Je le remercie de sa franchise ; je prends quelques notes et je me retire.


Au dehors, sous le ciel grisâtre et terne comme de l’étain, un vent glacial balaye furieusement les rives de la Néwa, en chassant devant lui des tourbillons de neige. La désolation hivernale du grand fleuve, figé à perte de vue entre ses quais de granit, ne m’était jamais encore apparue aussi farouche : le paysage semble exprimer tout ce qu’il y a de tragique, de fatal et d’implacable dans l’histoire du peuple russe....



Samedi, 19 décembre 1914.

C’est aujourd’hui la fête patronymique de l’Empereur. On célèbre un service d’actions de grâces à Notre-Dame de Kazan Tous les dignitaires de la Cour, les Ministres, les hauts fonctionnaires, le Corps diplomatique y assistent, en grand uniforme. Le public se presse au fond de la nef, entre les deux rangs majestueux de colonnes accouplées.
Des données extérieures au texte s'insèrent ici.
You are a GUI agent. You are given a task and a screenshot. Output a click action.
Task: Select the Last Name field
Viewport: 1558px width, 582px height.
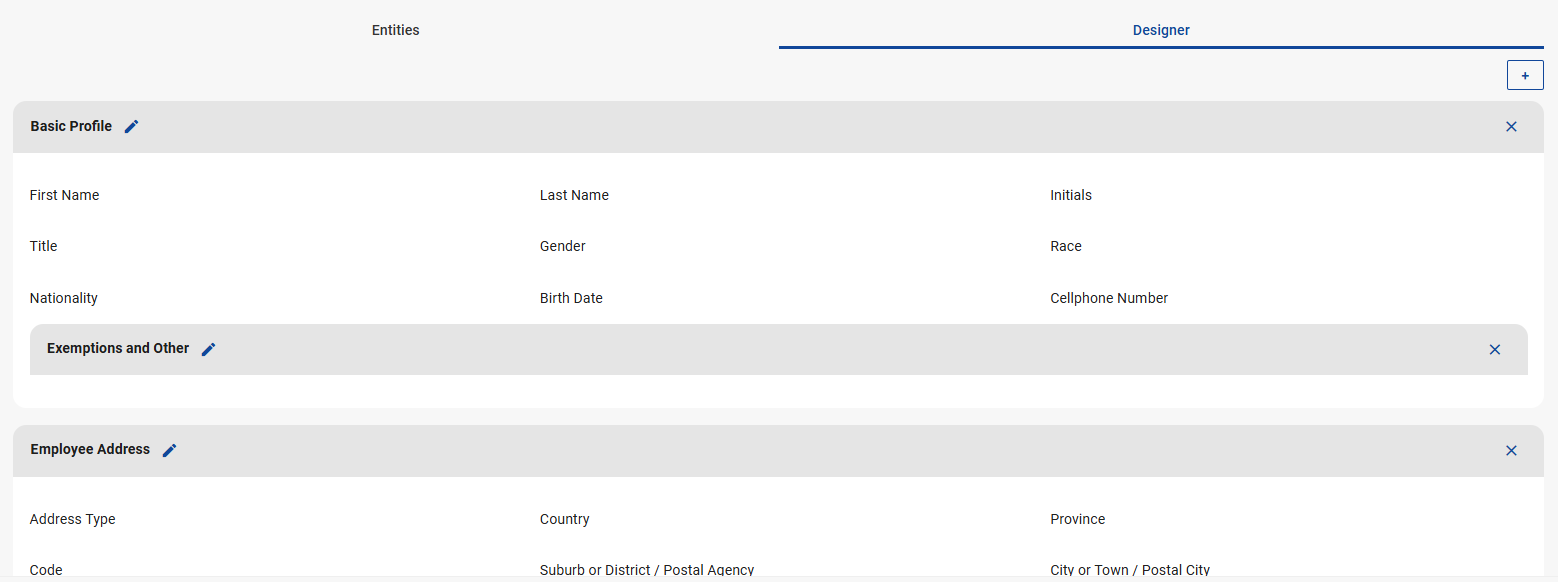(x=574, y=195)
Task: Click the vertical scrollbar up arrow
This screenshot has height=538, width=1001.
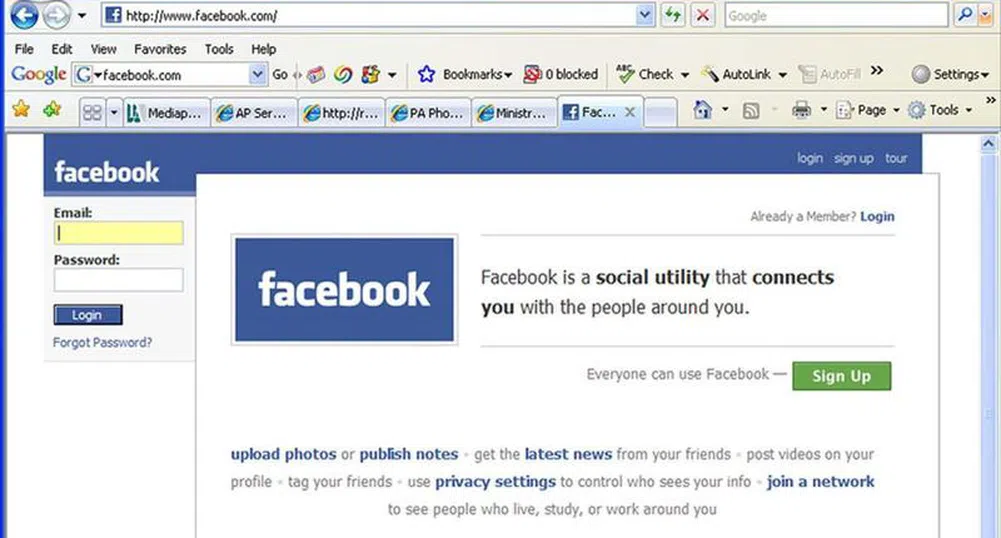Action: click(988, 144)
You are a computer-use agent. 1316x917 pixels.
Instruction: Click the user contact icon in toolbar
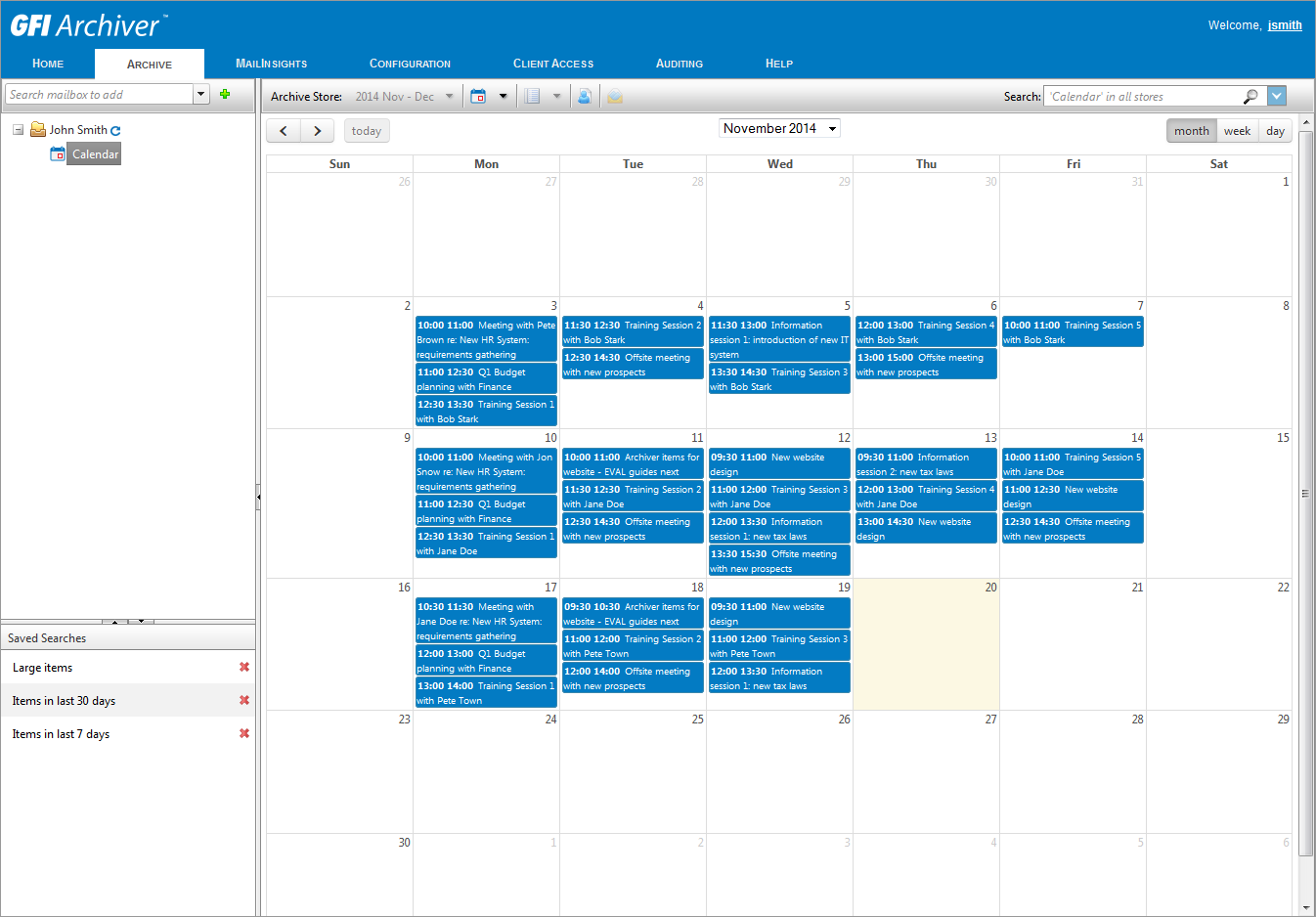[x=584, y=96]
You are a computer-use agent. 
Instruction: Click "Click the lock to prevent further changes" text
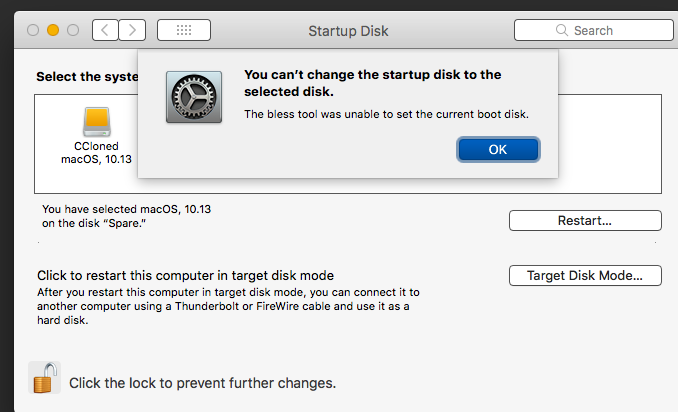point(202,383)
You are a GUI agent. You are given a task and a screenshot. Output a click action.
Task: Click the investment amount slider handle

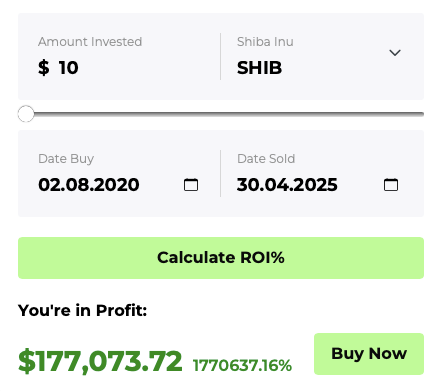coord(26,114)
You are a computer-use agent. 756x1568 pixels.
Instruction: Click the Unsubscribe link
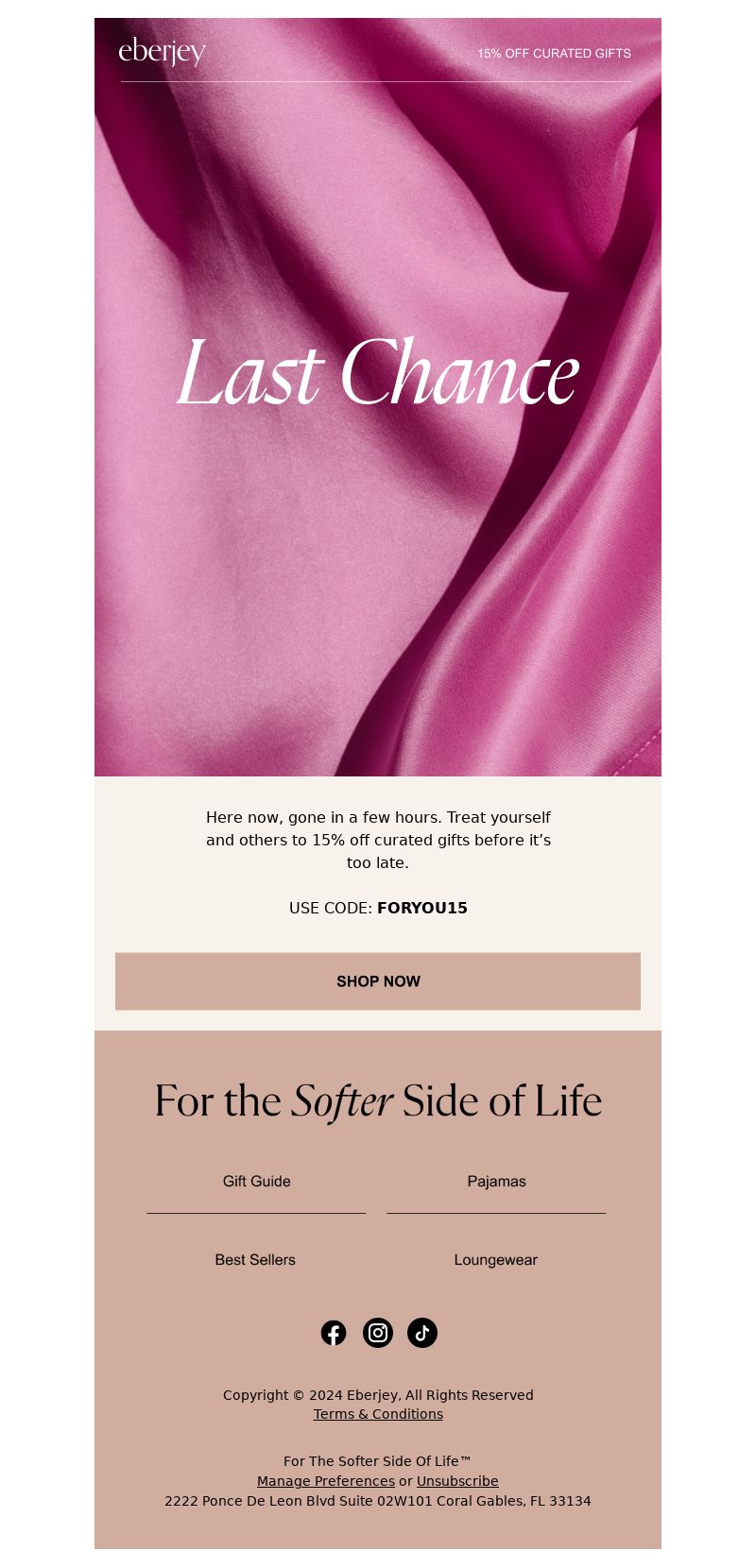pos(457,1481)
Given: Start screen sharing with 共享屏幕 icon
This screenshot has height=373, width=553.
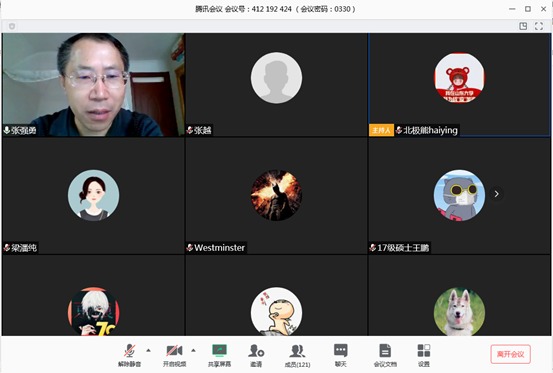Looking at the screenshot, I should [219, 355].
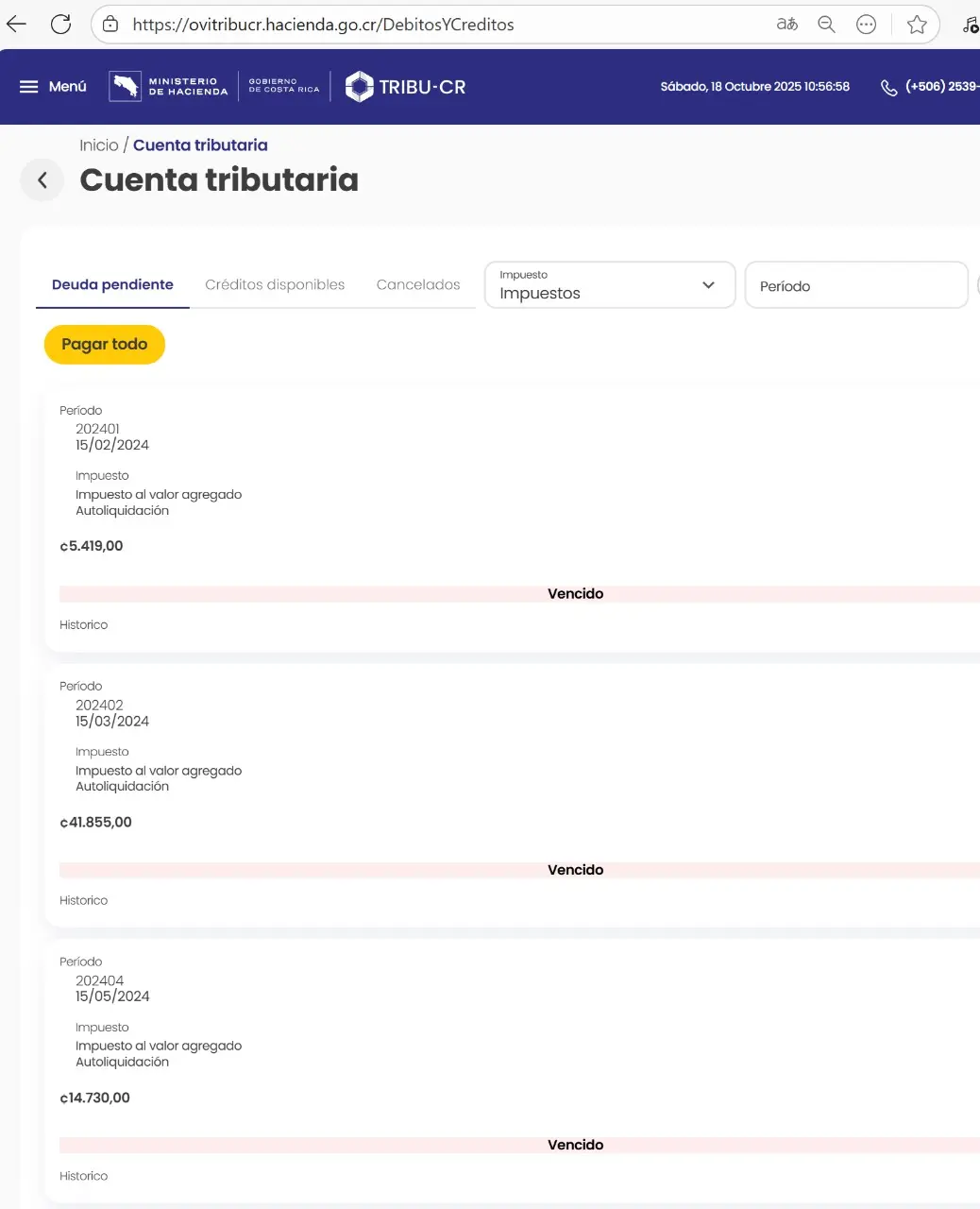Click the site info lock icon
This screenshot has width=980, height=1209.
(x=110, y=25)
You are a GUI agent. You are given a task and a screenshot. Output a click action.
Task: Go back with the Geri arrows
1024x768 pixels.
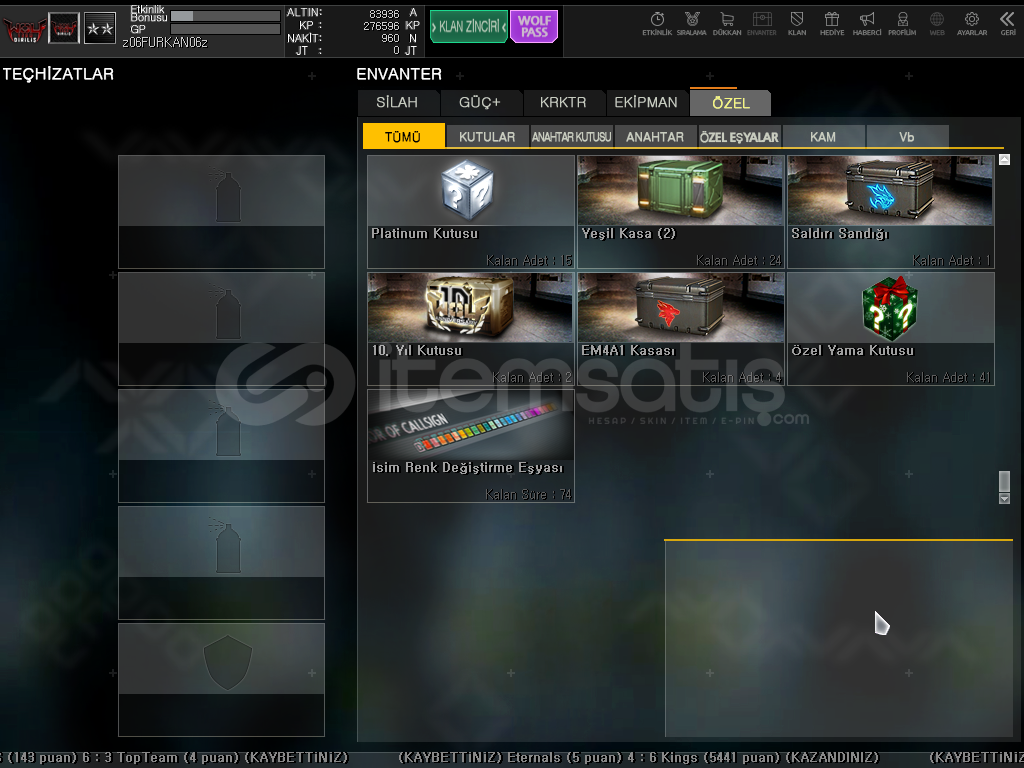coord(1007,22)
Dans l’éblouissante clarté qui rayonne des lustres et des candélabres, dans le scintillement des icônes lamées d’or et incrustées de pierreries, le sanctuaire national est d’une magnificence fabuleuse. Pendant tout l’office, les chants se succèdent, avec une richesse mélodique, une pureté d’exécution, une ampleur de style, une solennité d’accent qui atteignent à la plus haute émotion religieuse.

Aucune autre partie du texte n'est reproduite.